Any Botanists Who Can Identify a Flower?

Picture here. I hope.

The flower, which is about five inches across, appeared on a pot plant I have had for a few years. It’s a variety of cactus. I thought possibly zugocactus, but it seems too large. It has flowered in our spring.

Night blooming cereus

They are usually very fragrant. I have only seen these in person in white and light pink. Yours is gorgeous.

Thanks very much for the very quick reply. I just googeled images of the creus and have doubts for a few reasons. One is that this flower had no fragrance whatsoever (although I note that you said “usually”). The other is that the pictures of the ones on google all had very much narrower petals.

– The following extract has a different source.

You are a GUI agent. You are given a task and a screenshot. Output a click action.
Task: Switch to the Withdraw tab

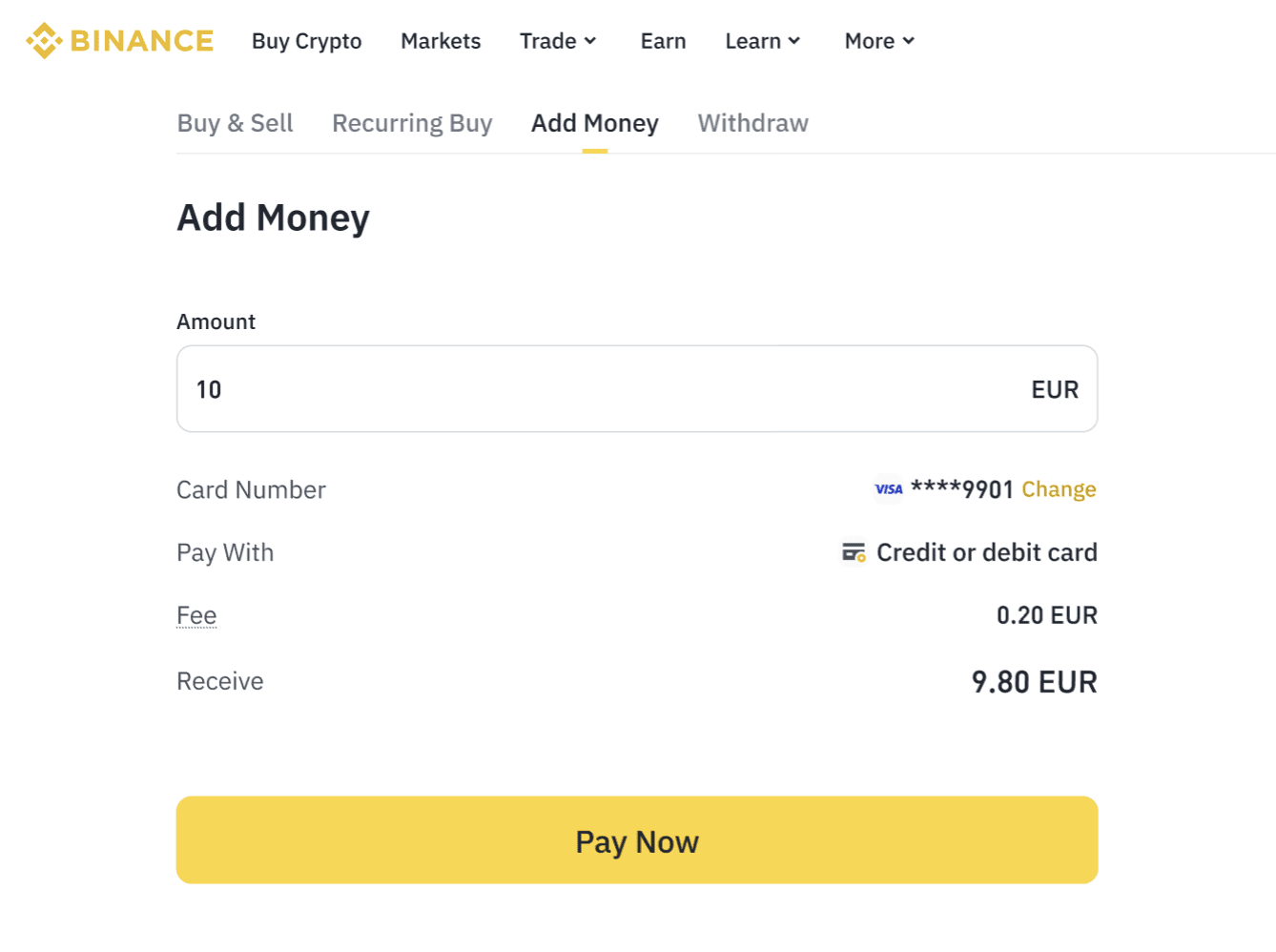coord(752,123)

Thanks though. :slight_smile:

Can you include a photo or description of the leaves? Whatever it is I am bent on identifying it because I want one.

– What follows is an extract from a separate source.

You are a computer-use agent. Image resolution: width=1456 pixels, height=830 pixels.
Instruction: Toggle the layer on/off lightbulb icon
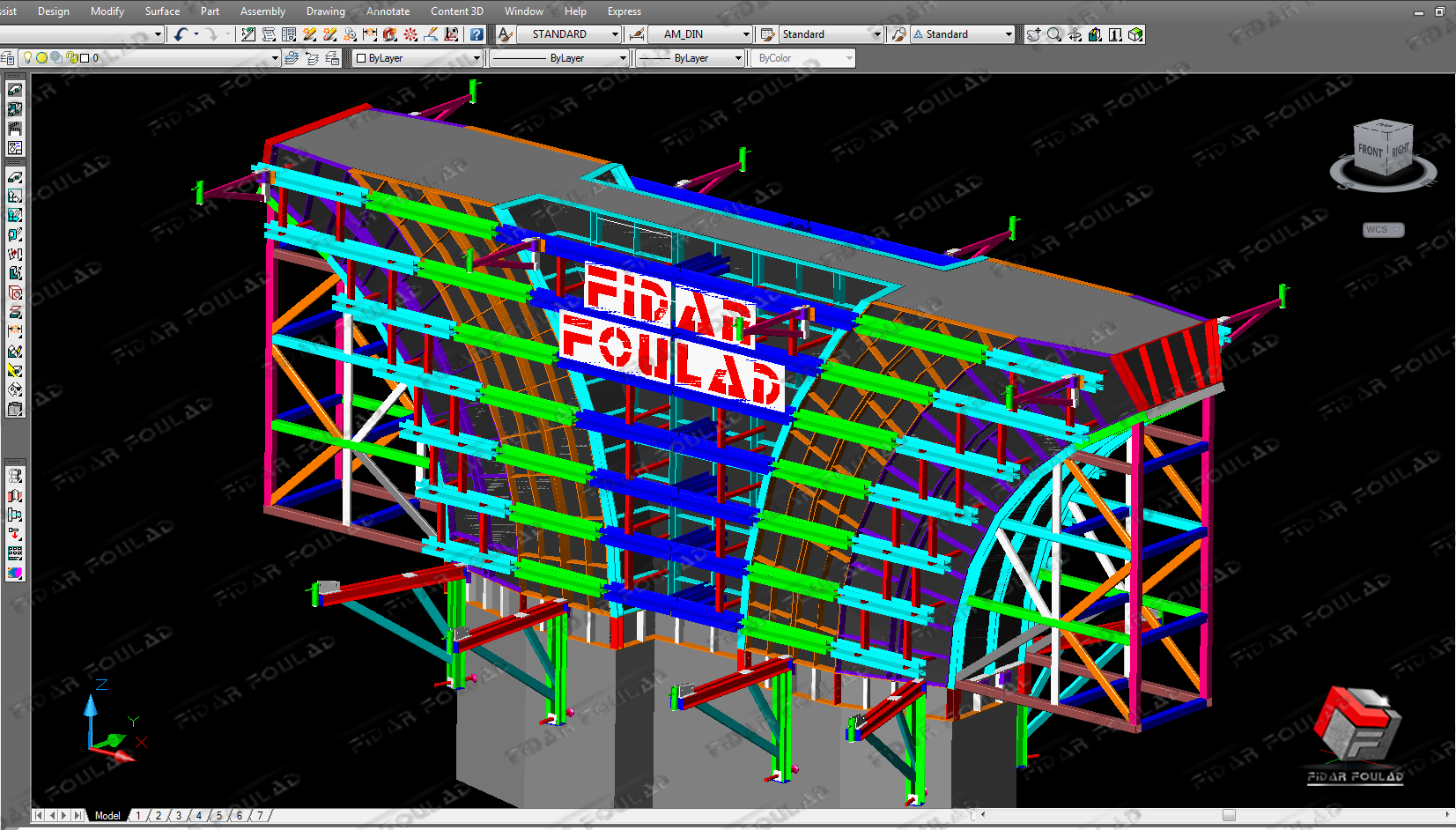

Sure- I’ll do so now. The flower has wilted after just three days.

Not the kind of thing you want to admit publicly, is it?

Here is the plant overall (pleas disregard crappy background :cool: )

Here is a close up of the tip where I hope another bud is forming.

After using Google images to search for “red cereus” and “pink cereus” I am still fairly certain it is in the cereus family. But darned if I can figure out what variety. Cereus is a big family that includes flattened and tubular stems, and thorned and thornless. (Same family also produces dragonfruit)

I will drop into my friend’s nursery this week and show him your picture link. He collects and sells exotic blooming tropicals, and has all manner of creeping and crawling cacti in his greenhouse. We refer to his collection as “The Little Shop of Horrors”. He will be able to id it for us both.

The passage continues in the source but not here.